** Aim **
Please recast the entries below as a Markdown table with two columns, Row and Line, giving each line its row number and skipping blank lines. Begin at the line that has "This screenshot has", stop after the line that has "at that location.", and leave the pictures out.

** Available data **
▶
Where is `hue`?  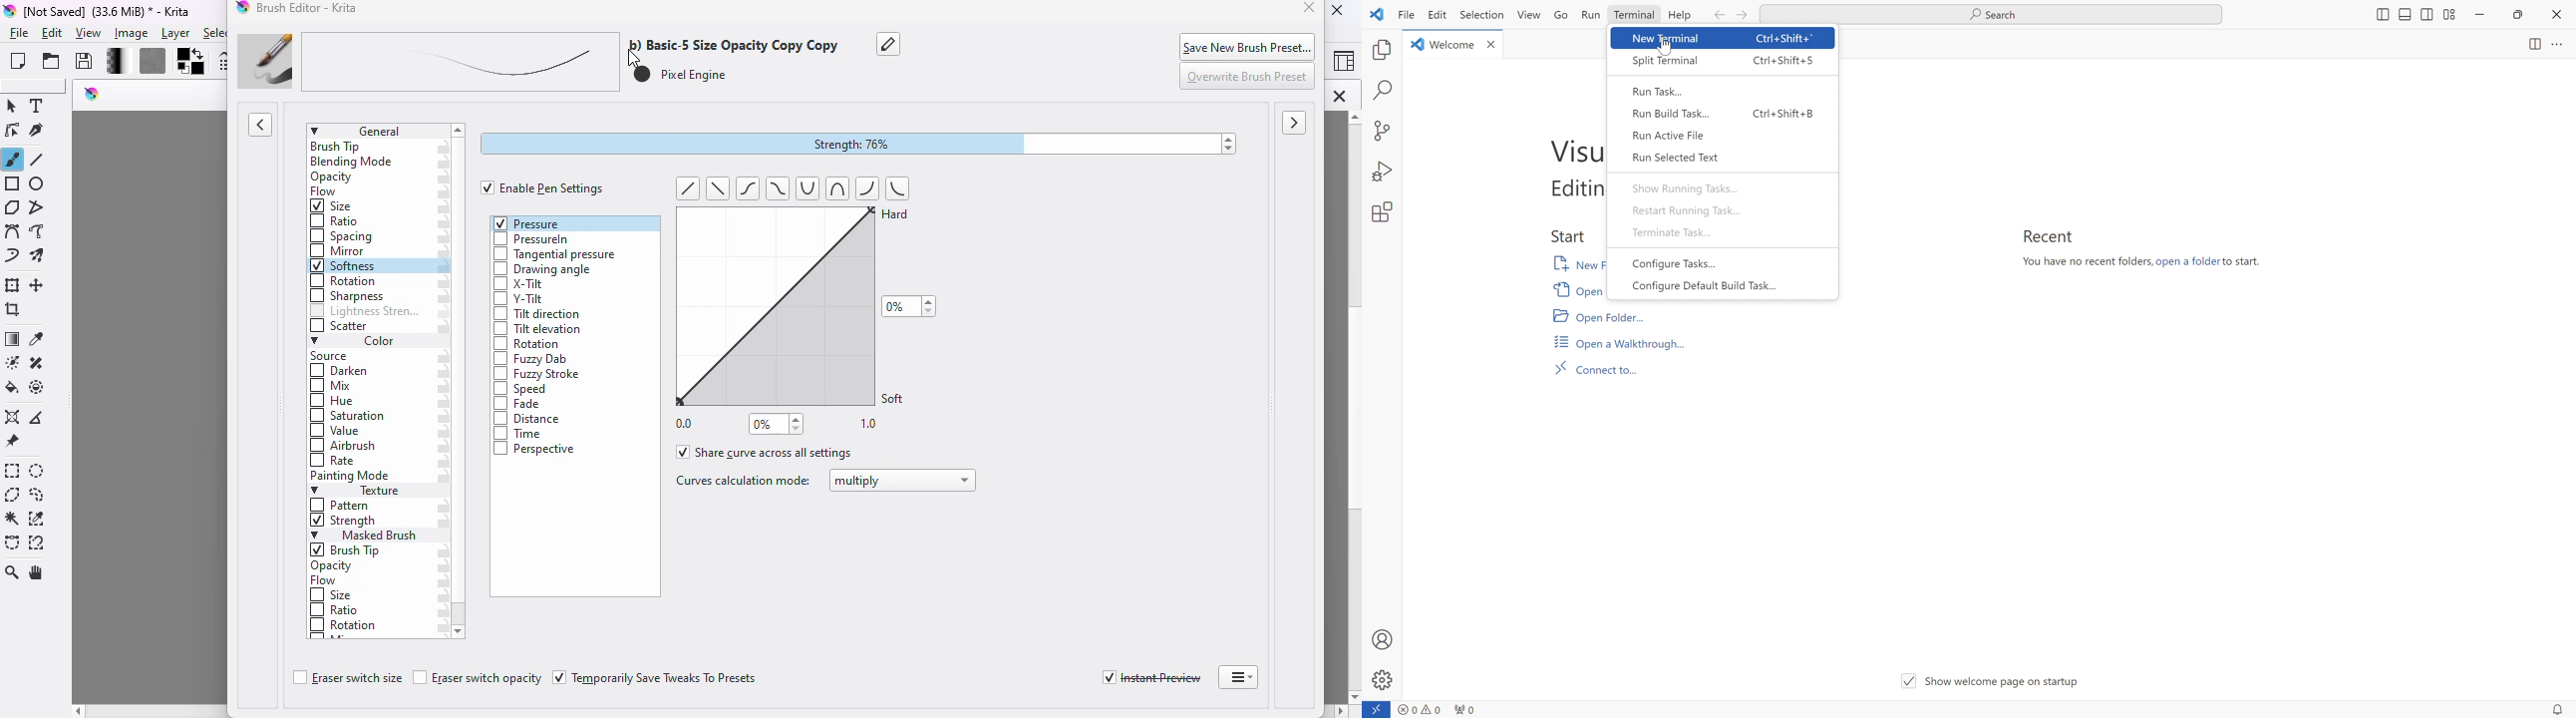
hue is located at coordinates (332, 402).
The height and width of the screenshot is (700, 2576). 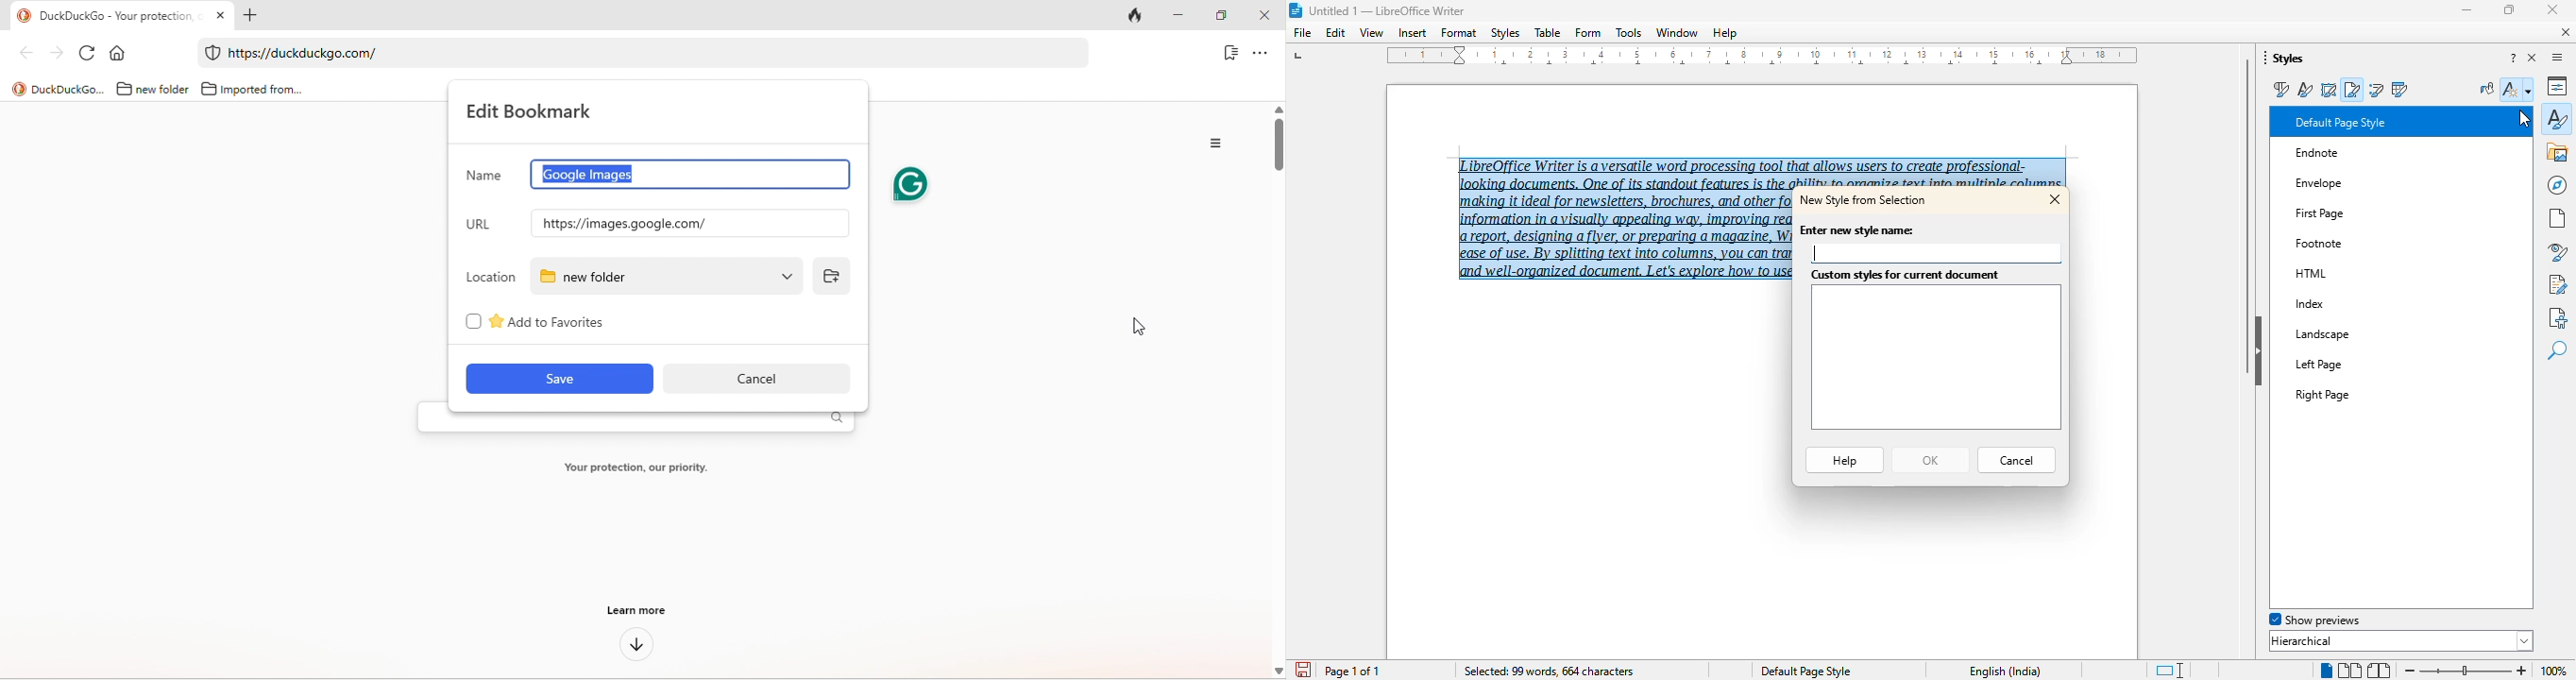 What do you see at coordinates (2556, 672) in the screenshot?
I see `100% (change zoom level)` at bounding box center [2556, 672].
◀
▶
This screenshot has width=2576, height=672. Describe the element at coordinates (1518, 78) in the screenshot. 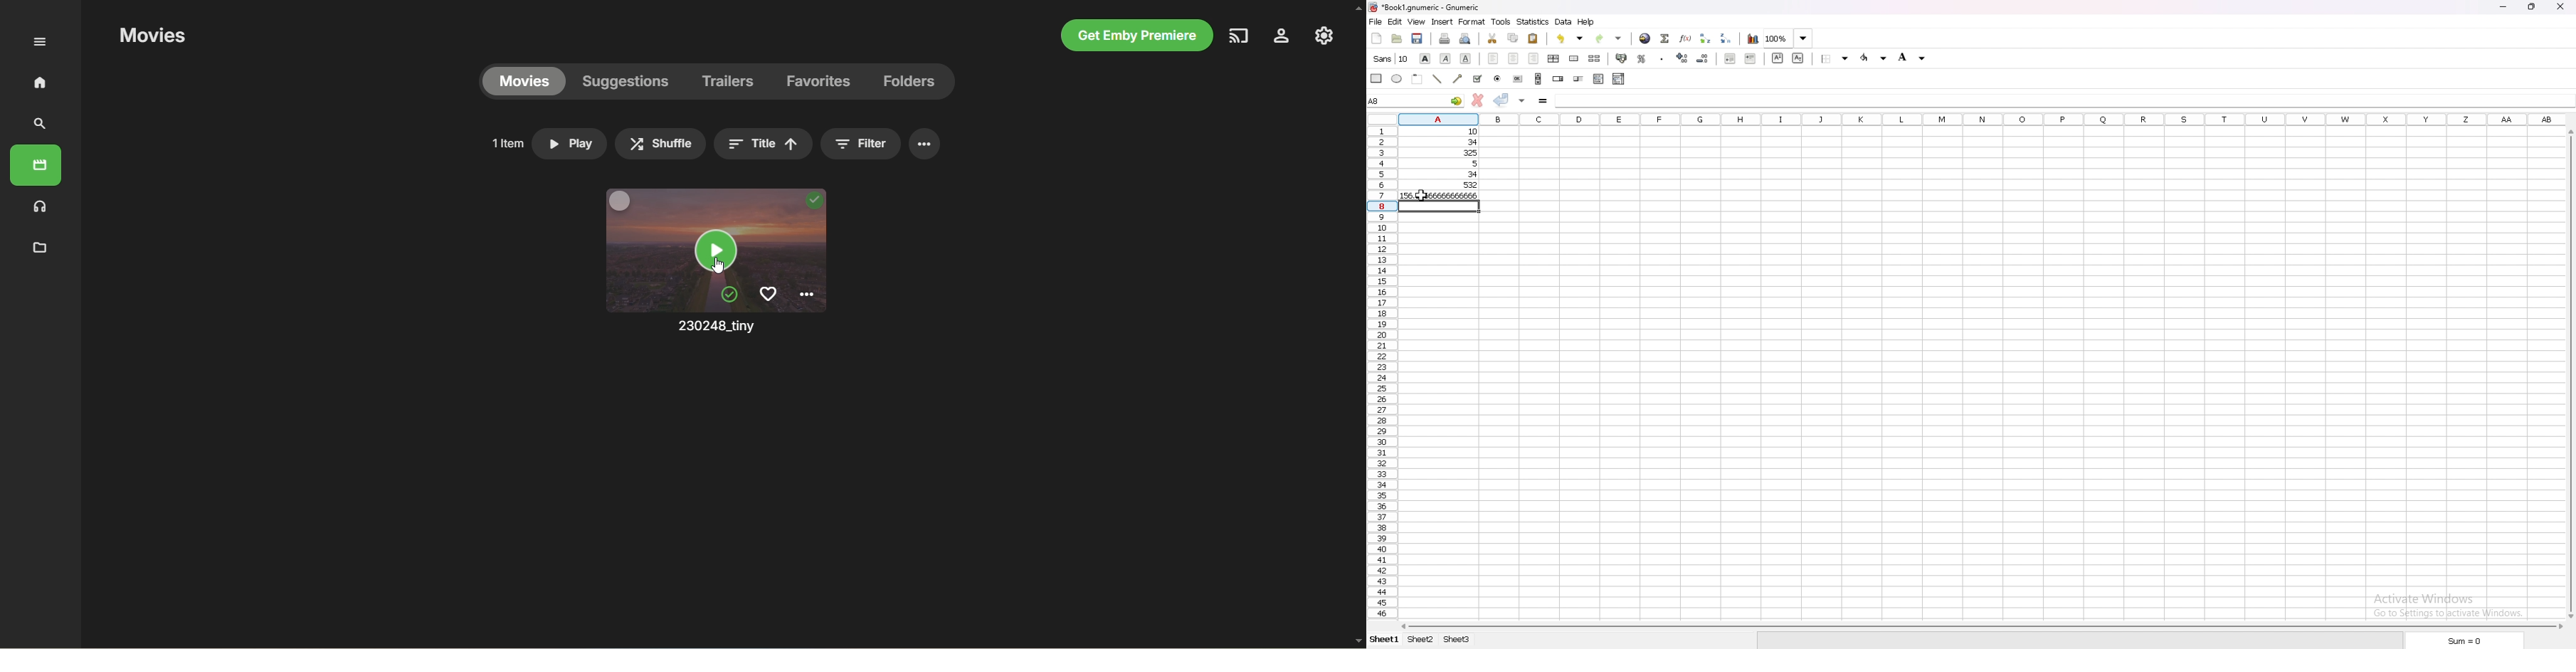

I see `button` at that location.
◀
** The output **
| Row | Line |
|---|---|
| 1 | This screenshot has width=2576, height=672. Describe the element at coordinates (1518, 78) in the screenshot.  |
| 2 | I see `button` at that location. |